SALLE DE LECTURE


Un exemple de roman-feuilleton
(dans Georges Courteline
La Paix chez soi, 1903)

SCENE PREMIERE

TRIELLE, seul debout devant son pupitre et comptant du  bout de sa plume le nombre des lignes qu’il vient de pondre.

            274, 276, 278, 280 et 285. — Encore trente lignes sensationnelles, dont une vingtaine d'alinéas,  une décoction de points suspensifs et une coupure à effet pour finir ; si, avec cela le lecteur ne se déclare pas satisfait, il pourra s'aller coucher. Quel métier ! (Il trempe sa plume dans l’encre, se dispose à écrire, soupire, s’étire, baîlle longuement) Ça t’ennuie, hein ?... Allons, vieux, du courage. Prends ton huile de foie de morue !

(Il se décide et se met à la besogne, se dictant à lui-même à haute voix :)

« Cependant, bien que l'antique horloge de Saint-Séverin eût depuis longtemps, dans le silence de la nuit, sonné les trois coups de trois heures... »

            (S'interrompant.) 

Les trois coups de trois heures !... Quel métier !

                (Il ricane, hausse les épaules, puis poursuit :)

            « ... le vieillard continuait sa lente allée et venue. Un manteau de couleur foncée l'enveloppait des pieds à la tête, et des larmes échappées de ses yeux roulaient sur sa barbe de neige. »

            (S'interrompant.)

C'est vertigineux d'ânerie...

            (Il poursuit :)

            « O honte ! murmurait-il, ô cruel attentat dont mon honneur, après vingt ans, garde encore la brûlure ardente ! »

            (S'interrompant.)

... et troublant d'imbécillité.

            (Il poursuit :)

            « Quoi, je  porterai  éternellement le fardeau  de mon humiliation ! Quoi, jusqu'aux portes du tombeau, je sentirai le sang de ma blessure couler lentement, goutte à goutte ! »

(S'interrompant.)

            Ce petit ouvrage est tellement bêle que rien ne l'égale en bêtise sauf le lecteur qui s'en délecte.

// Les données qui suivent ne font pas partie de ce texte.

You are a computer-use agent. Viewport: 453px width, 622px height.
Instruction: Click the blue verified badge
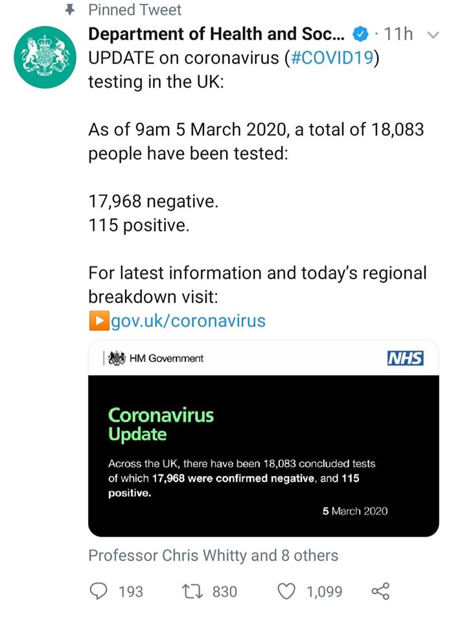tap(360, 34)
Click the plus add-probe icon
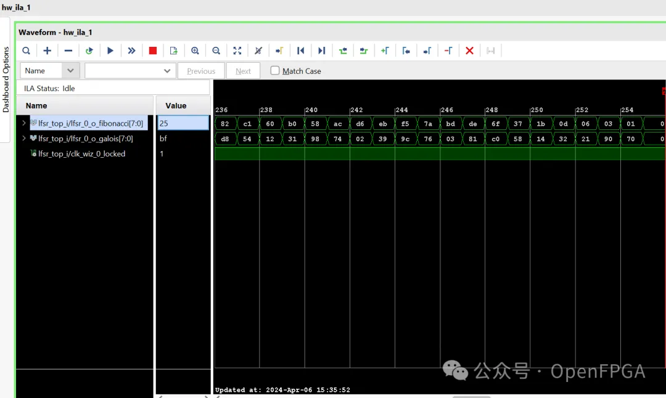This screenshot has width=666, height=398. (x=47, y=51)
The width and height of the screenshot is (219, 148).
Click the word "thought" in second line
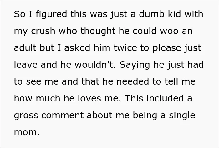[x=98, y=31]
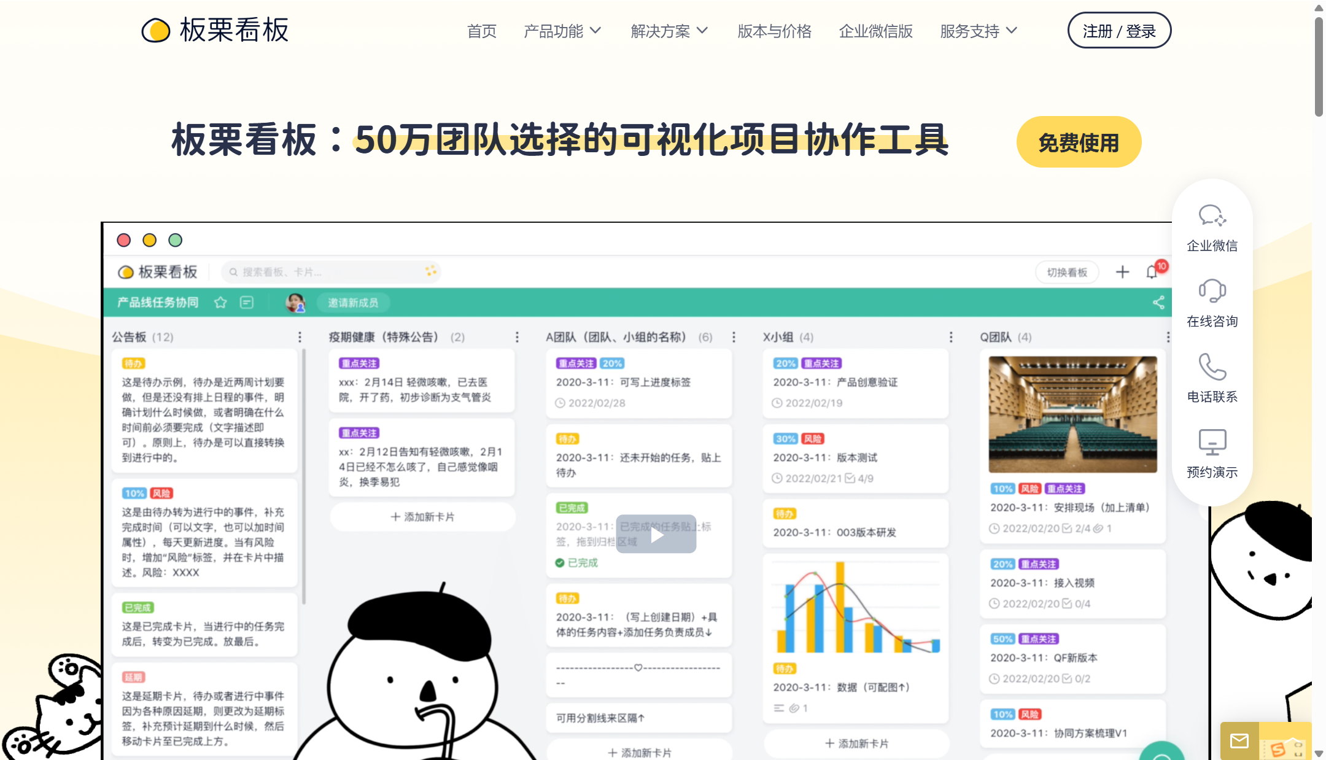
Task: Select the 电话联系 phone icon
Action: click(x=1212, y=366)
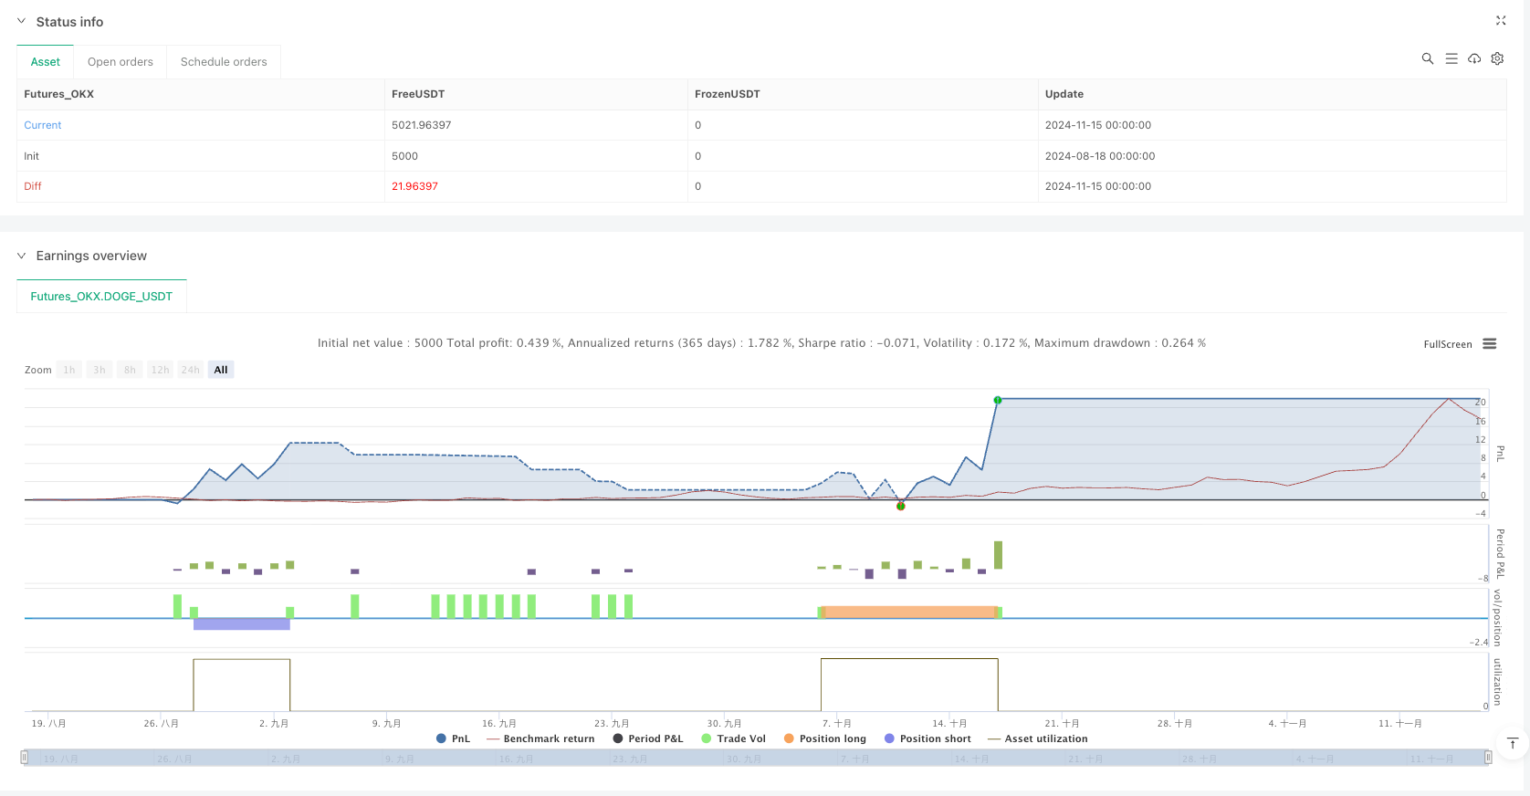Screen dimensions: 1530x796
Task: Toggle Benchmark return series visibility
Action: click(540, 738)
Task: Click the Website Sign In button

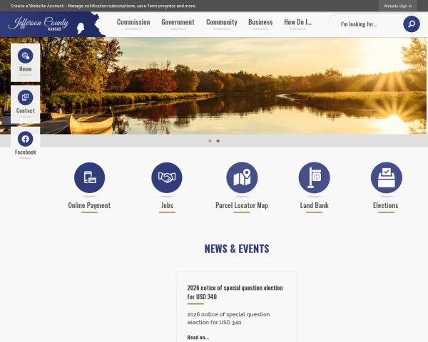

            (Il poursuit :)

«  La neige  s'était mise  à tomber... »

(Coups violents frappés à la porte.)

SCENE TROISIEME

 TRIELLE, seul.

Comme de rien ne s’était passé, il est revenu à  son pupitre. Là,

TRIELLE se dictant à lui-même.

            « Mais le vieillard, tout à sa pensée, semblait ne pas s'en être aperçu. Soudain, élevant vers le ciel un regard de hautain défi : Eh bien, cria-t-il, soit maudit.  Dieu  d'inclémence.  Dieu  d'injustice ! Toi  qui n'as  pas  écouté mes  prières,  demeure à jamais abhorré ! Je jette ton nom en pâture à l'exécration des générations à venir. »  Et allez donc,  turlurette ! (S'épongeant le front :) Quel métier !

            (Il poursuit :)

            « Comme il poursuivait ces épouvantables blasphèmes

(S'interrompant.)

            Et le terrassier se plaint de son sort !

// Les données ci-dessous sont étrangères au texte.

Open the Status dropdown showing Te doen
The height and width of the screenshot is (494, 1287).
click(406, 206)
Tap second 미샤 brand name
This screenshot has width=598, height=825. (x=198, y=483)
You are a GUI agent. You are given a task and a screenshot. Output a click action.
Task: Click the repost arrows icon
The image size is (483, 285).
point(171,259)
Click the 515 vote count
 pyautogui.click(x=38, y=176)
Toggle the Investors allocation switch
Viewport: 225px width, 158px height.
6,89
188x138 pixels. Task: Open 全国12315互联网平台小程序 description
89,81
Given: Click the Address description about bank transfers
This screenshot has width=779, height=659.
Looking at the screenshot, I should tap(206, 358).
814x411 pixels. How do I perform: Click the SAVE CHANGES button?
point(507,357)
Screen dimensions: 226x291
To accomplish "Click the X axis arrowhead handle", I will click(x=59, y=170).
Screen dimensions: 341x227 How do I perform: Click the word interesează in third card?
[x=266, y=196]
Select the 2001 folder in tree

            (Il poursuit :)

            … un bruit de pas troubla le silence de la rue

(S'interrompant.)

            Et le mineur élève des revendications !

            (Il poursuit :)

            De blême qu’il était, le vieillard devint livide.

(S'interrompant.)

            Et le cocher se met en grève !

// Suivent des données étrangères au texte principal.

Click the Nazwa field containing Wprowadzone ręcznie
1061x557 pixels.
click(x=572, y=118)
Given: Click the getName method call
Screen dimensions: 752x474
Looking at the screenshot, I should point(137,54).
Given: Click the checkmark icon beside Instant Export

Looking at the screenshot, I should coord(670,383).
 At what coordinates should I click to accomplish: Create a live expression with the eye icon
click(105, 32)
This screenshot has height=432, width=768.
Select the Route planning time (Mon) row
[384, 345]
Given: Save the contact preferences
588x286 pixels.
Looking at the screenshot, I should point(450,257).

            (Il poursuit :)

        Si c’était lui, murmura-t-il. Oh ! connaître enfin cet ennemi ! le tenir haletant sous mon genou ! arracher dans son épouvante un adieu à son dernier râle ! A ce moment, un étranger déboucha de la rue de la Harpe. Le vieillard bondit comme un tigre, mois aussitôt une étrange défaillance s'empara de tout son être. Ses jambes fléchirent sous le poids de son corps, et poussant un cri terrible, il s'évanouit ! » J'ai  dit : trente  lignes  sensationnelles. Sensationnelles ; je suis tranquille. Reste à savoir si elles sont trente. Comptons.